Ahh…summer! There's nothing quite like the warm weather to get you outdoors. The days are longer, so you can stay outside and play until almost bedtime. When the Sun finally sets, it's the perfect time to sit out on the porch to enjoy the cool breeze as the temperature begins to drop.

If you're like many kids, you might want to turn on the porch light and grab a book to read. Of course, you might not be able to sit out and read for very long if some unwelcome guests arrive. What are we talking about? The bugs attracted to the porch light, of course!

If you've ever spent much time outside after dark on a summer night, you've probably noticed how certain bugs are attracted to light, whether it's a porch light, a street light, or a campfire flame. Some bugs just seem to be drawn to and mesmerized by these lights. What's up with that?

Unfortunately, scientists haven't been able to pin down one simple explanation for this behavior in moths, flies, and many other insects. They have, however, developed several theories that might provide some insight into why certain insects seem to be attracted to lights.

A phenomenon called phototaxis explains how organisms respond to light with motion. Insects, such as moths, that move toward lights are considered positively phototactic. Other insects, such as cockroaches, that move away from lights are considered negatively phototactic.

One of the most popular theories holds that positively phototactic insects are drawn to lights because they act like a navigational guide. Many insects find their way by keeping a natural light source, such as the Sun or the Moon, at a constant angle.

Unfortunately, when they encounter an artificial light, insects can become confused very easily. They may mistake the artificial light as the Sun or the Moon. Rather than keeping a constant angle with the Sun or the Moon, these insects instead begin to try to keep the artificial light at a constant angle.

Since the artificial light radiates light in all directions, however, insects can't keep the light at a constant angle. The usual result is that the insects will circle around and around the artificial light, which must be confusing and frustrating for them.

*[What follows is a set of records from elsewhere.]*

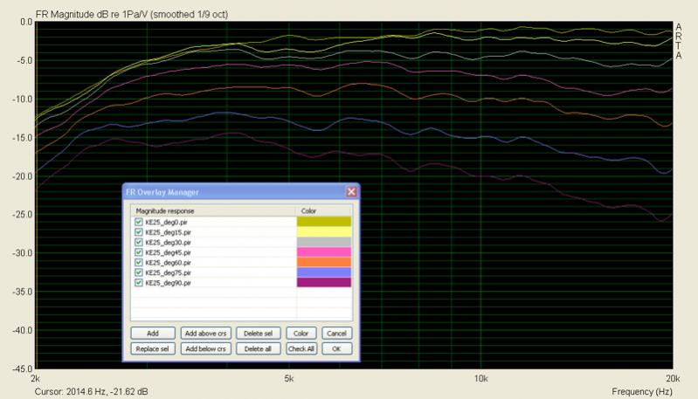Click the Replace sel button

tap(153, 349)
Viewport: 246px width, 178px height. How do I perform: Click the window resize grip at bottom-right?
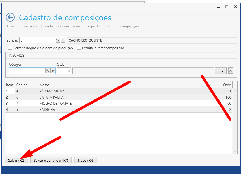(239, 172)
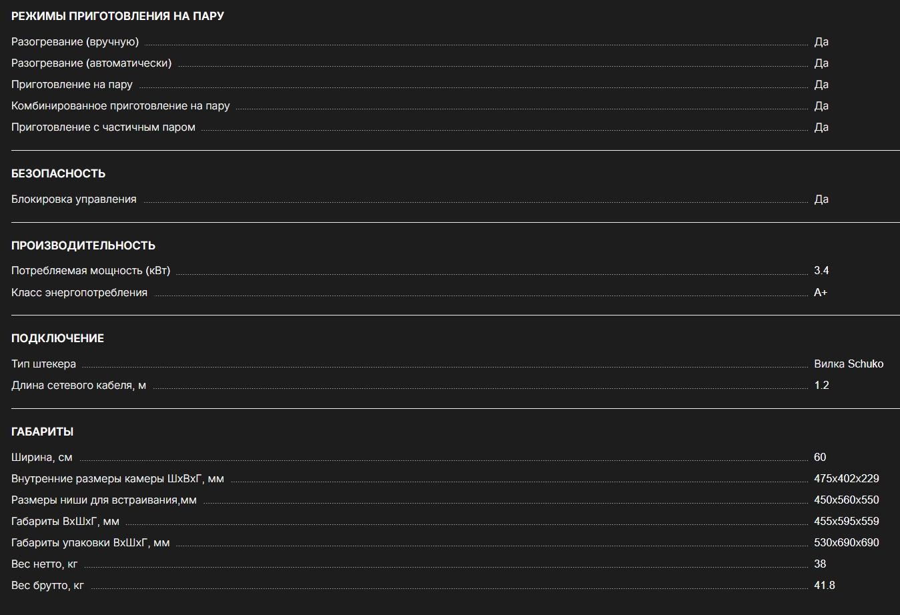
Task: Select 'Комбинированное приготовление на пару' text
Action: coord(121,106)
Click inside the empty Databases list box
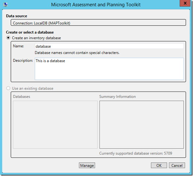193x176 pixels. pyautogui.click(x=55, y=125)
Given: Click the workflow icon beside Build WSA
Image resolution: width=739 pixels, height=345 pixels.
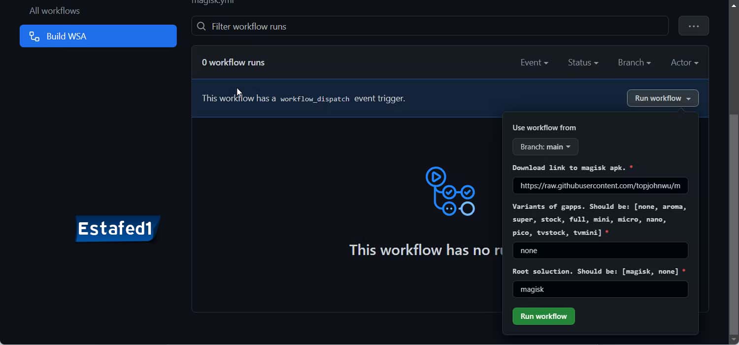Looking at the screenshot, I should click(34, 36).
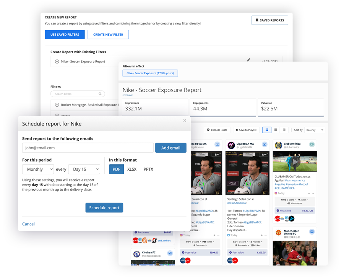Click the Cancel link in the dialog
Image resolution: width=344 pixels, height=277 pixels.
[x=28, y=224]
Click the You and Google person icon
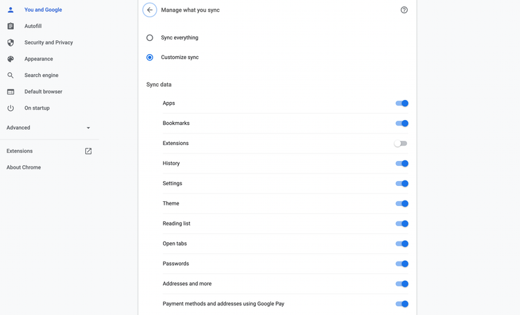 [x=10, y=10]
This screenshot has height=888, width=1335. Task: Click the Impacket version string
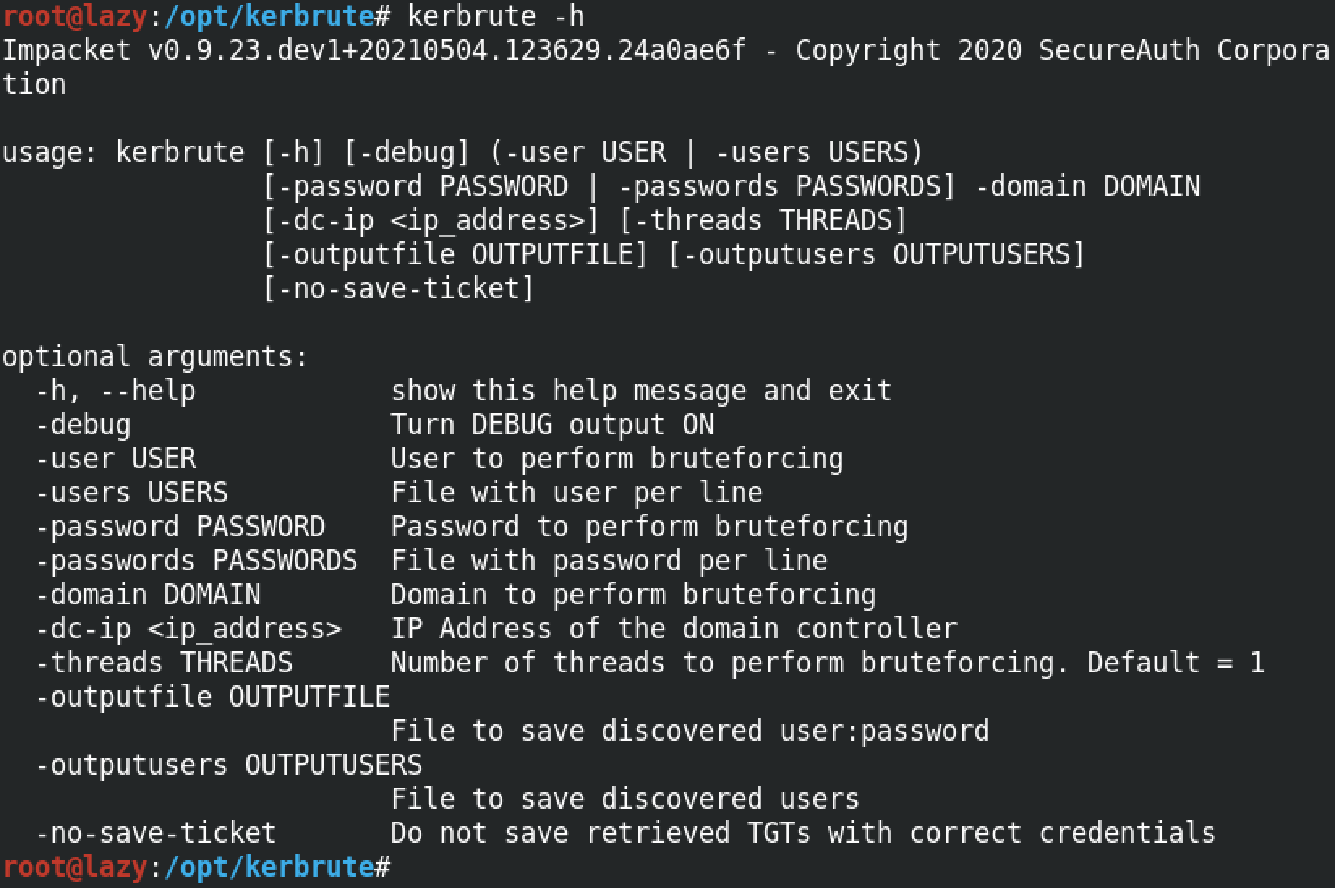coord(373,50)
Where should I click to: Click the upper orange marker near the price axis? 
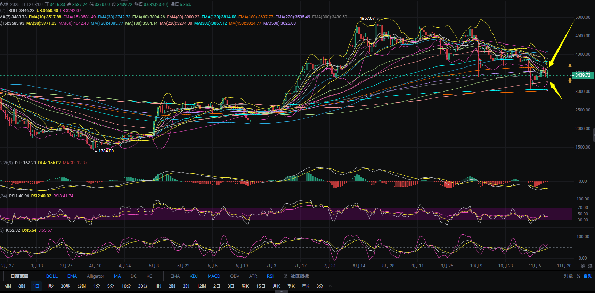tap(570, 66)
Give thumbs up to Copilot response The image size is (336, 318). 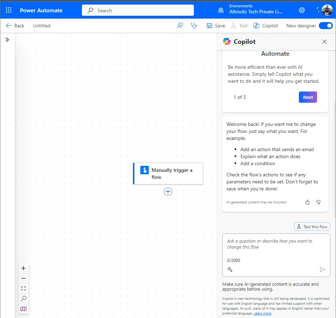point(307,202)
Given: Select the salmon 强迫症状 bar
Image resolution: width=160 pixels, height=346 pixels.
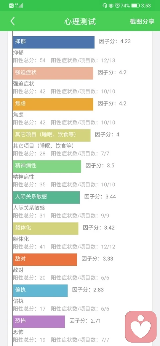Looking at the screenshot, I should click(x=53, y=73).
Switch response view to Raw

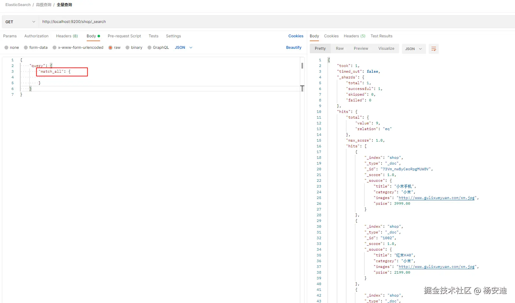click(x=340, y=48)
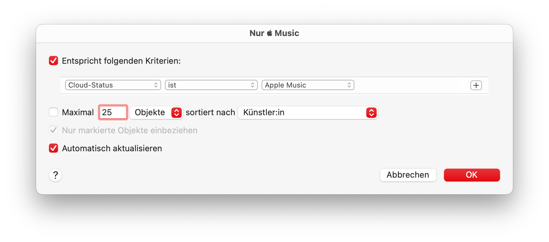Click the greyed-out 'Nur markierte Objekte einbeziehen' checkbox
This screenshot has height=242, width=549.
53,130
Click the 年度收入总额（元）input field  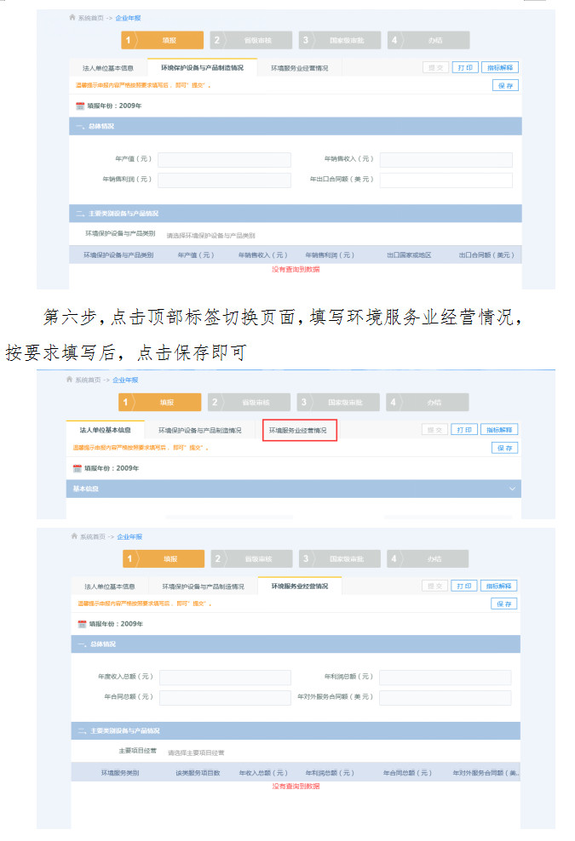[225, 678]
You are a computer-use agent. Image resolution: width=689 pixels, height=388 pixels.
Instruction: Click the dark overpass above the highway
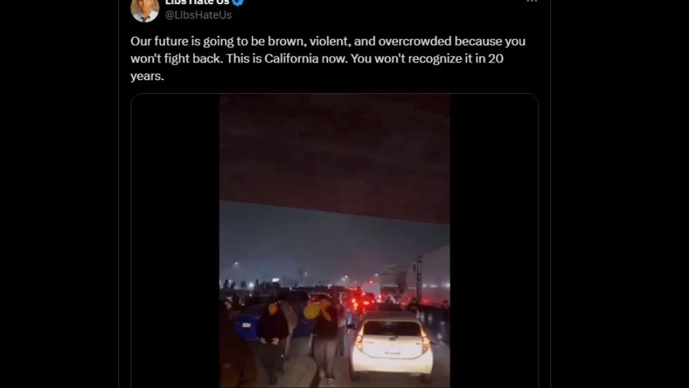tap(334, 156)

Scientists have also come up with a variety of other ideas that might explain insects' light-loving behavior. For example, some scientists believe artificial lights merely light a clear path for insects to follow. Rather than flying around in the dark trying to avoid obstacles, they instead head directly for lights because they can see that the path is clear.

Other scientists believe some insects may mistake artificial lights for flowers. How can that be? Scientists know that some flowers reflect ultraviolet light. To the extent that a particular artificial light also emits a small bit of ultraviolet light, some insects may mistake it for a flower, thinking it's a source of food!